● REQUIRED ACTION A: Give the David-derived network page again from "Study for Some" to "eccentricity γ (G)", substituting "Conference Paper" for "Journal Article".
● REQUIRED ACTION B:
Answer these questions about the David-derived network page:
(i) What ISSN is listed?
(ii) In which volume and issue was it published?
(iii) By what three features were vertex sets initially divided?

● READING TEXT:
======

Study for Some Eccentricity-based Topological Indices of Second Type of Dominating David-derived Network

• Published in: Combinatorial chemistry & high throughput screening Vol. 27; no. 5; p. 666
• Main Authors: Liu, Jia-Bao, Ali, Haidar, Ali, Didar Abdulkhaleq, Umer, Ayesha, Ali, Parvez, Kirmani, Syed Ajaz K
• Format: Journal Article
• Language: English
• Published: United Arab Emirates 01.01.2024
• Subjects: Algorithms; Fractals; Molecular Structure; Thermodynamics; david-derived network; total eccentricity ℘(G); average eccentricity avec (G); Second type of dominating David-derived network D2(m); eccentricity-based topological indices; zagreb eccentricity index R(G); eccentricity γ (G)
• ISSN: 1875-5402
• DOI: 10.2174/1386207326666230831125646

Dominating David-derived networks are widely studied due to their fractal nature, with applications in topology, chemistry, and computer sciences. The use of molecular structure descriptors is a standard procedure that is used to correlate the biological activity of molecules with their chemical structures, which can be useful in the field of pharmacology. This article's goal is to develop analytically closed computing formulas for eccentricitybased descriptors of the second type of dominating David-derived network. Thermodynamic characteristics, physicochemical properties, and chemical and biological activities of chemical graphs are just a few of the many properties that may be determined using these computation formulas. Vertex sets were initially divided according to their degrees, eccentricities, and cardinalities of occurrence. The eccentricity-based indices are then computed using some combinatorics and these partitions. Total eccentricity, average eccentricity, and the Zagreb index are distance-based topological indices utilized in this study for the second type of dominating David-derived network, denoted as D2(m). These calculations will assist the readers in estimating the fractal and difficult-tohandle thermodynamic and physicochemical aspects of chemical structure. Apart from configuration and impact resistance, the D2(m) design has been used for fundamental reasons in a variety of technical and scientific advancements.

======

● DATA TO EXAMINE:
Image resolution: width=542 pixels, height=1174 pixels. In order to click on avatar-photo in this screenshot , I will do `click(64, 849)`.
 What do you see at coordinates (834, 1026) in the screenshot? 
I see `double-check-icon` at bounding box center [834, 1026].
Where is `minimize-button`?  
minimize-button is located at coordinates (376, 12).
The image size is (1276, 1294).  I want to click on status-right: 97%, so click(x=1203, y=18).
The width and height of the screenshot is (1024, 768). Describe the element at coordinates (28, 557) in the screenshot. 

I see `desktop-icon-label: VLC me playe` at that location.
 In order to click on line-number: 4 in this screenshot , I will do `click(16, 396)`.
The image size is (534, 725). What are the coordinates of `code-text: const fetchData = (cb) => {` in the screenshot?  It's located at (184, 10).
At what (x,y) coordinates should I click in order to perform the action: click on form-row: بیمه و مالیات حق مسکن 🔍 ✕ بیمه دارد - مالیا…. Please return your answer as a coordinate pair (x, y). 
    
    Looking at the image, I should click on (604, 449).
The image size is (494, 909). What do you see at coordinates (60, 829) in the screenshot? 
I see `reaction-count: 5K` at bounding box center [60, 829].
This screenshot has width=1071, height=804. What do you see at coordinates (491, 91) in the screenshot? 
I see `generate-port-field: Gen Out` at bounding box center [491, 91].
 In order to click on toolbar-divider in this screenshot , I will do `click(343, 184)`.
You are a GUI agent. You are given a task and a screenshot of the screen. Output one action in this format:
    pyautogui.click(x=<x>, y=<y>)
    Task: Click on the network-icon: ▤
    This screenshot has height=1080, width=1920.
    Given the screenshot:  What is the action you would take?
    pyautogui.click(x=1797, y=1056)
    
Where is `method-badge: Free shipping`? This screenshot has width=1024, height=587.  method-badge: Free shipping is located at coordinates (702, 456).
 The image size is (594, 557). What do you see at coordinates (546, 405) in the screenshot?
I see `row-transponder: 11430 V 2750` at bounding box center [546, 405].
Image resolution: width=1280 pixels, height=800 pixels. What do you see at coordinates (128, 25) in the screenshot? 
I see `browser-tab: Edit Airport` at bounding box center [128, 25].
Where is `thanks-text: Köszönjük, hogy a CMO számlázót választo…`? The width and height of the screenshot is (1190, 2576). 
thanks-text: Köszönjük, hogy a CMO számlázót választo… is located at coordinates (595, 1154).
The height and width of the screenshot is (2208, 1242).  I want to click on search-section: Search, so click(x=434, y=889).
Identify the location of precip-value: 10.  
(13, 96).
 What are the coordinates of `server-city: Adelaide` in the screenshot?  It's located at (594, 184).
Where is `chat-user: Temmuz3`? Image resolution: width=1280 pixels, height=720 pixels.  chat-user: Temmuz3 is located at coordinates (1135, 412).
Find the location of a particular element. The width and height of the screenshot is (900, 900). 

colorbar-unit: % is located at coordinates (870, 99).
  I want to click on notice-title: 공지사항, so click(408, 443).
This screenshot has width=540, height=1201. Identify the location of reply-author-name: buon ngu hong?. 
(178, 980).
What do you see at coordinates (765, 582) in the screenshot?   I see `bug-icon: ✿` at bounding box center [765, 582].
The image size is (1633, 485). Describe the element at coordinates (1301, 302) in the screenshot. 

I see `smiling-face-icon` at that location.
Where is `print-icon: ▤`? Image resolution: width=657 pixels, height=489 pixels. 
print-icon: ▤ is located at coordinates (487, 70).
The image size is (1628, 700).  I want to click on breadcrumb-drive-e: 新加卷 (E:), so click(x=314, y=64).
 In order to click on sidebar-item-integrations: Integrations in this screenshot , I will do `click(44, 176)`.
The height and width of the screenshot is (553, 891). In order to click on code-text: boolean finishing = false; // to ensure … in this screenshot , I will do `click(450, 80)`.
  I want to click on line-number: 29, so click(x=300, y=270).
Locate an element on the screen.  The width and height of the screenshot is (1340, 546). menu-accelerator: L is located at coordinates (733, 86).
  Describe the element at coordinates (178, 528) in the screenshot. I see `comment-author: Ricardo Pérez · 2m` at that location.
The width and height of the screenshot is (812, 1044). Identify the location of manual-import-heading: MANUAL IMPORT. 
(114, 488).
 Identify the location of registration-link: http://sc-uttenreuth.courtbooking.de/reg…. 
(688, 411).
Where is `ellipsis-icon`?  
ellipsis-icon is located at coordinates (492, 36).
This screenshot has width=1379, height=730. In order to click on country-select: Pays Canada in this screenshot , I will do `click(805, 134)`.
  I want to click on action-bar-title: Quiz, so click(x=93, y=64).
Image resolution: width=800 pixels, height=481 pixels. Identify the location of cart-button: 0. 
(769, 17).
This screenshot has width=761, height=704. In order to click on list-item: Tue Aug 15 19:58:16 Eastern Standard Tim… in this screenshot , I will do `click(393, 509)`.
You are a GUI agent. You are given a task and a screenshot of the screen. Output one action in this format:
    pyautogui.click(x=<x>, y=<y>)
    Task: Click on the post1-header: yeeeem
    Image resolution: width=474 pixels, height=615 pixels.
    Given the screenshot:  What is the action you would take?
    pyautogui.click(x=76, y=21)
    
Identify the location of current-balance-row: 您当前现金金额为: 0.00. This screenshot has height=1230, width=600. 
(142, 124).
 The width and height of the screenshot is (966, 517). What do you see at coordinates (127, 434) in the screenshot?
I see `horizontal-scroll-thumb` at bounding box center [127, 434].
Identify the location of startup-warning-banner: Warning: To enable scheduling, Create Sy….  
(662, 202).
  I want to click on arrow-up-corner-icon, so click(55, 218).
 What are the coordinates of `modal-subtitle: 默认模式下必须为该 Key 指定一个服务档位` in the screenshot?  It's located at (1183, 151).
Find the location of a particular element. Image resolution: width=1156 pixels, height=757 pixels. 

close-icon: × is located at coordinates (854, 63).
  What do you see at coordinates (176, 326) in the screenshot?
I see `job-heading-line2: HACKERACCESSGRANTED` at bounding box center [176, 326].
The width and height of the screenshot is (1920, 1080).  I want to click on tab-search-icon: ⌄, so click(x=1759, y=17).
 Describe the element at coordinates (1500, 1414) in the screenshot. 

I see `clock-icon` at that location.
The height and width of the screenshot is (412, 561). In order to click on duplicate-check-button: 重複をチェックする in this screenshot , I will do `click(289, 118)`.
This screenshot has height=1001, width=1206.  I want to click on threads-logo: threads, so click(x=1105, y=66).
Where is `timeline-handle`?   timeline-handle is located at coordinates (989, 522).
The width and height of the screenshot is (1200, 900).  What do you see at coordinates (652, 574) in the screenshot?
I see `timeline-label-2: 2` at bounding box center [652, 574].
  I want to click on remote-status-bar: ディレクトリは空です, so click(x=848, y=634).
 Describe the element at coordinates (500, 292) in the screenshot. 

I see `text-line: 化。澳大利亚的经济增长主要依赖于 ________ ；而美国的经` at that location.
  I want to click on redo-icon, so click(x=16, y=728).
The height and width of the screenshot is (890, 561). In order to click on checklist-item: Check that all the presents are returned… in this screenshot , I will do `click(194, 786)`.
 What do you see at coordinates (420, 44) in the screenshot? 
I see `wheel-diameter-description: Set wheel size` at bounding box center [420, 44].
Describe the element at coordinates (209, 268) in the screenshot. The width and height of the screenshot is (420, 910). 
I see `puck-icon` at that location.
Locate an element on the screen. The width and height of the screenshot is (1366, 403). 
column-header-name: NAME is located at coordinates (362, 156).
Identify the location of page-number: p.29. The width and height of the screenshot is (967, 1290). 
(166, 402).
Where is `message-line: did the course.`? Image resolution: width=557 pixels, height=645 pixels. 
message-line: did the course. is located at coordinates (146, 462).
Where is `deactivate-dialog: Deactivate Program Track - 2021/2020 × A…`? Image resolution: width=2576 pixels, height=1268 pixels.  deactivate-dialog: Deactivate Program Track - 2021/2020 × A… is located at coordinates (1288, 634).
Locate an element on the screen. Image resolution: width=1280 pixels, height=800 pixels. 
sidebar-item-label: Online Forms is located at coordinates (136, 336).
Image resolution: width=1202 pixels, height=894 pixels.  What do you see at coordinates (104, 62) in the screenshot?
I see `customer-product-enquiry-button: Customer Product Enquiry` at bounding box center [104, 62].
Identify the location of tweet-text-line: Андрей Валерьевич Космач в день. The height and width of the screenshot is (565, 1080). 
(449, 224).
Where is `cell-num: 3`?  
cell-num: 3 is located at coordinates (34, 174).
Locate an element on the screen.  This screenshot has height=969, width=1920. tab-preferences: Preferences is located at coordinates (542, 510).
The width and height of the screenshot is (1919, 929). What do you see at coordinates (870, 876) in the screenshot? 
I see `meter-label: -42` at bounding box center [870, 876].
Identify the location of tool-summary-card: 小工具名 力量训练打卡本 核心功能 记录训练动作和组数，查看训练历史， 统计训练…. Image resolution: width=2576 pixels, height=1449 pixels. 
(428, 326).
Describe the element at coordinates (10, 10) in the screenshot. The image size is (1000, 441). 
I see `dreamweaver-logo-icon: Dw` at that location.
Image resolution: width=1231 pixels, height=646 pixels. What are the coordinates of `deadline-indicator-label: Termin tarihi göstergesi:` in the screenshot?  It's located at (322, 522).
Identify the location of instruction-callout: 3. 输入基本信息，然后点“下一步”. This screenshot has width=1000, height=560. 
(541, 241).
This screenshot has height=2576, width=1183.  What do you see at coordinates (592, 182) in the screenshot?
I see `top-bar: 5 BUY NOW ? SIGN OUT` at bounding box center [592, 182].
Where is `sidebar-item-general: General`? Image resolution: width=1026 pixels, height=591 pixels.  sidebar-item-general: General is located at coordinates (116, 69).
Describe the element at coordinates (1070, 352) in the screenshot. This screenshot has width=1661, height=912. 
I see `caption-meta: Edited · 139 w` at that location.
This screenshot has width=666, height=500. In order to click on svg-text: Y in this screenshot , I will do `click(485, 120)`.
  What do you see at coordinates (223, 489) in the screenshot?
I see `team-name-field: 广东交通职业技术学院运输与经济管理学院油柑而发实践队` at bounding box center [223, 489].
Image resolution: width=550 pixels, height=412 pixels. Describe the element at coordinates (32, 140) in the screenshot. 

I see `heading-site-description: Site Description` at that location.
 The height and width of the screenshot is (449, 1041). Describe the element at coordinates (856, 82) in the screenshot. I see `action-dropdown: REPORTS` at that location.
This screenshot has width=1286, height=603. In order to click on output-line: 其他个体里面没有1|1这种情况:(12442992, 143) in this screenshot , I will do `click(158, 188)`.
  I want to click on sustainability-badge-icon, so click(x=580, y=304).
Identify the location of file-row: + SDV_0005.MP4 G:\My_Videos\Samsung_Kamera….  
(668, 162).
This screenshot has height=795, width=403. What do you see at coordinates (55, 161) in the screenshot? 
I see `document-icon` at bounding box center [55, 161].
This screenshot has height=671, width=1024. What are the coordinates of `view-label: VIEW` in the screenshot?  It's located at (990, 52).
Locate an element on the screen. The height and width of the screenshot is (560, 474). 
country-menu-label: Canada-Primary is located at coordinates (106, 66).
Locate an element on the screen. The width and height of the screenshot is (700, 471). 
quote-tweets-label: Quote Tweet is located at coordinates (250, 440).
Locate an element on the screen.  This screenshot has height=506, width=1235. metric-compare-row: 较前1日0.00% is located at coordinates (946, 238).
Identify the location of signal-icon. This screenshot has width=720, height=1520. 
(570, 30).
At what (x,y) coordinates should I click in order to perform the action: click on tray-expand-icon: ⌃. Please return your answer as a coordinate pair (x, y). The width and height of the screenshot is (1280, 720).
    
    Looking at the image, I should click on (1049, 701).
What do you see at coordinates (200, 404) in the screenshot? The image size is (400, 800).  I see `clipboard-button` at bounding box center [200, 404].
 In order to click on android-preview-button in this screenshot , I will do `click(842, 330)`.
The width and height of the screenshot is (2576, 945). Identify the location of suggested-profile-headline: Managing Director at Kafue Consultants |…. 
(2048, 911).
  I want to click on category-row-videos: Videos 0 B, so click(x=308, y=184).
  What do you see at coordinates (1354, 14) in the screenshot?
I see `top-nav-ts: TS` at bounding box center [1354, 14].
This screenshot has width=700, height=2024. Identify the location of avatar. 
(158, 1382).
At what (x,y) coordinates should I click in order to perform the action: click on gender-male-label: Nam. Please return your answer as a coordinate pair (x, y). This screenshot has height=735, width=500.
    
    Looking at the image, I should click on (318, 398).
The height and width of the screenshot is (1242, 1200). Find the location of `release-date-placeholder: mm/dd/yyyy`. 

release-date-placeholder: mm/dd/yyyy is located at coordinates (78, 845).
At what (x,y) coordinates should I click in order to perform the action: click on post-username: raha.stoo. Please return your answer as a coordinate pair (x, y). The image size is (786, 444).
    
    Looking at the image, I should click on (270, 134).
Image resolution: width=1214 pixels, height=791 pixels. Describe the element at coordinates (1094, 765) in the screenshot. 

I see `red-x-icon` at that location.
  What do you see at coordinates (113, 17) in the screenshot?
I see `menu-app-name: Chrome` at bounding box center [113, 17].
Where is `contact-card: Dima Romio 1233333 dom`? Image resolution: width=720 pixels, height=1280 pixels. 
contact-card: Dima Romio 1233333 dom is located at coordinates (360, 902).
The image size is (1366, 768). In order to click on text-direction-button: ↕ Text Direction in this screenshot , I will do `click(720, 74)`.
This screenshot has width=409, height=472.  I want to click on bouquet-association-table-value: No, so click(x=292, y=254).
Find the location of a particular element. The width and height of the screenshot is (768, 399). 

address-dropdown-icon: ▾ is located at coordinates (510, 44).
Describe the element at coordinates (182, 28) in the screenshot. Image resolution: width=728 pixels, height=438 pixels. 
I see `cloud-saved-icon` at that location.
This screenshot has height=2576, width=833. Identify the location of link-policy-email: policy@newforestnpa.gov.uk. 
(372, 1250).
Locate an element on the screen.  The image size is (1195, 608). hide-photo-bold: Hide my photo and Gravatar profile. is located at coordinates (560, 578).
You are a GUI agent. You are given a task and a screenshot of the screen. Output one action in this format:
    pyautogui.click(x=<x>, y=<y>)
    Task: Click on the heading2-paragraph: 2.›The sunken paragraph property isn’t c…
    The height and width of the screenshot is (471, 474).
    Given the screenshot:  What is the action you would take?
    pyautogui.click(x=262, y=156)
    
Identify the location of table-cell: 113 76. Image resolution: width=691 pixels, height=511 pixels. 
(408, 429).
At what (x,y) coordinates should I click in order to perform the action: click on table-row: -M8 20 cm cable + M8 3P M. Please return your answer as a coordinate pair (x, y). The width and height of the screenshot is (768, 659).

======

● FINAL ANSWER A:
Study for Some Eccentricity-based Topological Indices of Second Type of Dominating David-derived Network

• Published in: Combinatorial chemistry & high throughput screening Vol. 27; no. 5; p. 666
• Main Authors: Liu, Jia-Bao, Ali, Haidar, Ali, Didar Abdulkhaleq, Umer, Ayesha, Ali, Parvez, Kirmani, Syed Ajaz K
• Format: Conference Paper
• Language: English
• Published: United Arab Emirates 01.01.2024
• Subjects: Algorithms; Fractals; Molecular Structure; Thermodynamics; david-derived network; total eccentricity ℘(G); average eccentricity avec (G); Second type of dominating David-derived network D2(m); eccentricity-based topological indices; zagreb eccentricity index R(G); eccentricity γ (G)

● FINAL ANSWER B:
(i) 1875-5402
(ii) Vol. 27, no. 5
(iii) Their degrees, eccentricities, and cardinalities of occurrence